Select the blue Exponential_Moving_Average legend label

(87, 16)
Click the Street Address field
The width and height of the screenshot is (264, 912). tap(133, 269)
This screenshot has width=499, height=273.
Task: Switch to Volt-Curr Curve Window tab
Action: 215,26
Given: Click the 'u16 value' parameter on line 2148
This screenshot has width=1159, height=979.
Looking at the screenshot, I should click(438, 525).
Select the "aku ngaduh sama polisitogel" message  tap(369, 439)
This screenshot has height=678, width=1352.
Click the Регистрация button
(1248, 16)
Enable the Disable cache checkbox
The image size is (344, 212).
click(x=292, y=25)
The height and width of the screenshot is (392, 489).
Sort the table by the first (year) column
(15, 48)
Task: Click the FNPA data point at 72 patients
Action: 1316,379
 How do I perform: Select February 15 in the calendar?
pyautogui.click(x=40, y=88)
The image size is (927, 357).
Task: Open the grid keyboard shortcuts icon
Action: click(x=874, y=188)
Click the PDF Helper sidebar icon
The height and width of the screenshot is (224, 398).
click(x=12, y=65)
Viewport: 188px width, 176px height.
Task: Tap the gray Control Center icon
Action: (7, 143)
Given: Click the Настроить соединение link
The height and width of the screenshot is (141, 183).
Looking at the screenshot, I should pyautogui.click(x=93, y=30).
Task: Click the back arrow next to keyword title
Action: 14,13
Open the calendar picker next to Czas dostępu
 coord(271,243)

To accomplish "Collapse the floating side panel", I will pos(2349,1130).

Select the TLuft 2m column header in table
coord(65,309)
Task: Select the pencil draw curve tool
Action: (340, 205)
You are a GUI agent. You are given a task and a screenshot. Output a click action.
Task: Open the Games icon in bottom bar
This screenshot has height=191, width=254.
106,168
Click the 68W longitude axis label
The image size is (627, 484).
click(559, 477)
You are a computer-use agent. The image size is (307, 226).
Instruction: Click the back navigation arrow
-*-
§ Aim of the exercise:
Reproduce, exactly and with nothing added, the lines from the one that includes "Sort the table by the first (year) column" through the last line of the material.

§ Answer section:
Sort the table by the first (year) column
(15, 48)
Task: Click the FNPA data point at 72 patients
Action: 1316,379
 How do I perform: Select February 15 in the calendar?
pyautogui.click(x=40, y=88)
The image size is (927, 357).
Task: Open the grid keyboard shortcuts icon
Action: click(x=874, y=188)
Click the PDF Helper sidebar icon
The height and width of the screenshot is (224, 398).
click(x=12, y=65)
Viewport: 188px width, 176px height.
Task: Tap the gray Control Center icon
Action: (7, 143)
Given: Click the Настроить соединение link
The height and width of the screenshot is (141, 183).
Looking at the screenshot, I should pyautogui.click(x=93, y=30).
Task: Click the back arrow next to keyword title
Action: 14,13
Open the calendar picker next to Czas dostępu
 coord(271,243)

To accomplish "Collapse the floating side panel", I will pos(2349,1130).

Select the TLuft 2m column header in table
coord(65,309)
Task: Select the pencil draw curve tool
Action: (340, 205)
You are a GUI agent. You are given a task and a screenshot. Output a click action.
Task: Open the Games icon in bottom bar
This screenshot has height=191, width=254.
106,168
Click the 68W longitude axis label
The image size is (627, 484).
click(559, 477)
You are a computer-use agent. The image size is (307, 226).
Instruction: Click the back navigation arrow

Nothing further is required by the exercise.